→ **To do**: Pull every line containing "screenshot" from the data.

→ **Provided records**:
━━━━

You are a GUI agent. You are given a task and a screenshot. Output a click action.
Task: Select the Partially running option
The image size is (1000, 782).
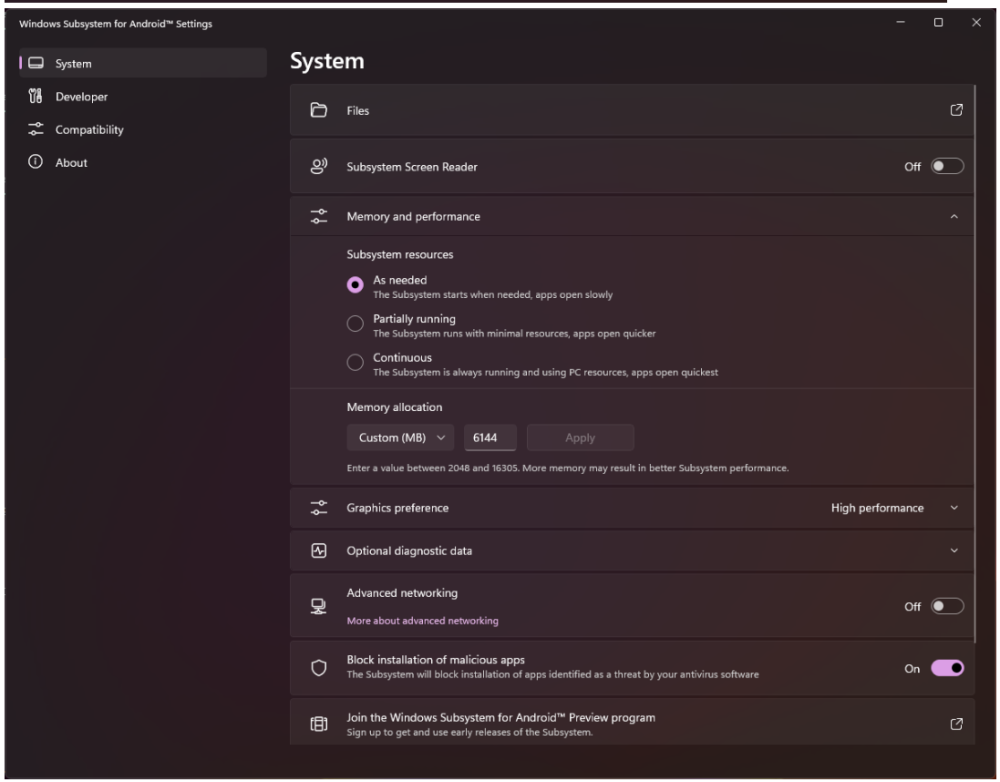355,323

━━━━

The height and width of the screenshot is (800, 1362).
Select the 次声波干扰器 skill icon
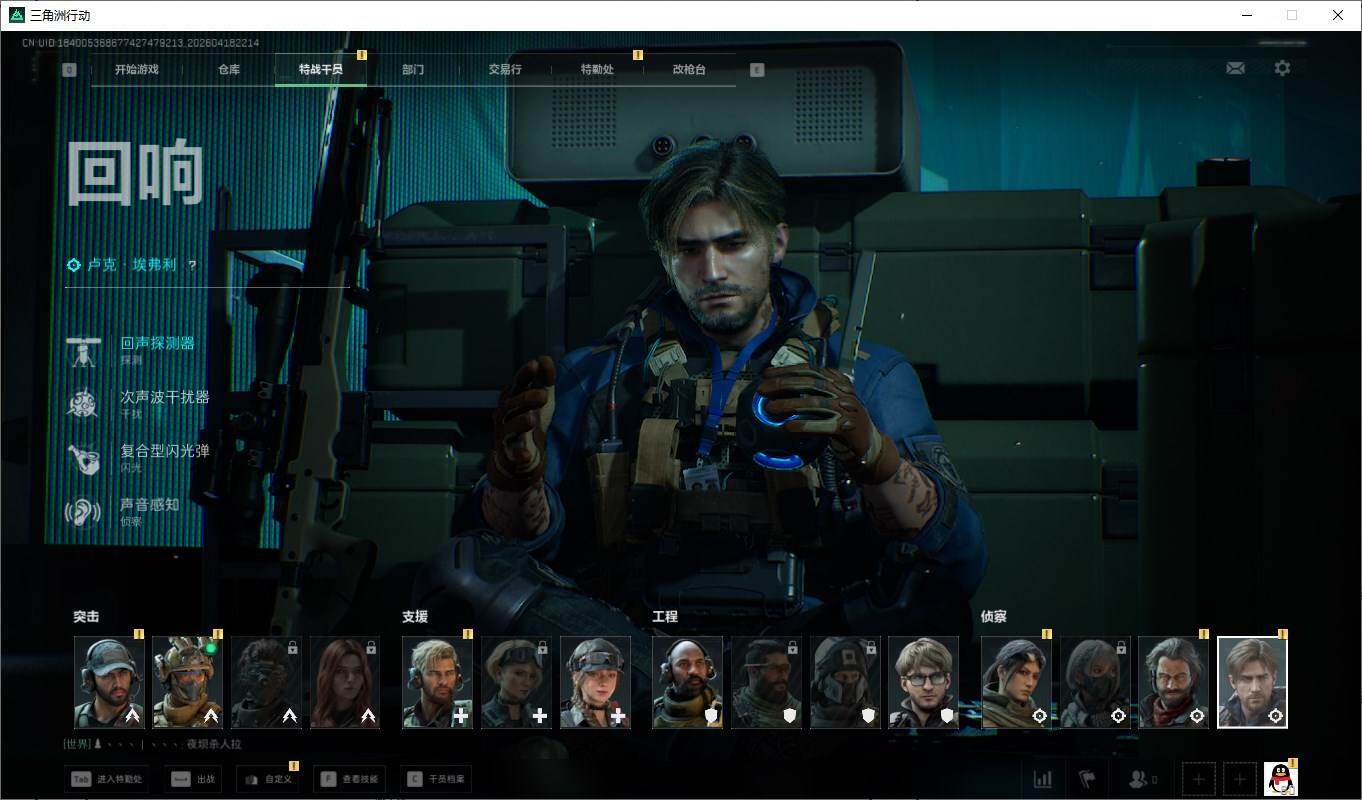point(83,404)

━━━━

→ **Solution**:
You are a GUI agent. You are given a task and a screenshot. Output a click action.
The height and width of the screenshot is (800, 1362).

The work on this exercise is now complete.